→ **Work to do**:
Arrange every line of the listing below as a Markdown table with the columns Row and Line. Number the rows in order and omit any blank lines.

+ + + +

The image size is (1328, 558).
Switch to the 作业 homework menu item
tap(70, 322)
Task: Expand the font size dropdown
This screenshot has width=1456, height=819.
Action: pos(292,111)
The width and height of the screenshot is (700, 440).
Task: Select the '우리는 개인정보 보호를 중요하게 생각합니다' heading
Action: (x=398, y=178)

+ + + +

→ **Task answer**:
| Row | Line |
|---|---|
| 1 | The image size is (1328, 558). |
| 2 | Switch to the 作业 homework menu item |
| 3 | tap(70, 322) |
| 4 | Task: Expand the font size dropdown |
| 5 | This screenshot has width=1456, height=819. |
| 6 | Action: pos(292,111) |
| 7 | The width and height of the screenshot is (700, 440). |
| 8 | Task: Select the '우리는 개인정보 보호를 중요하게 생각합니다' heading |
| 9 | Action: (x=398, y=178) |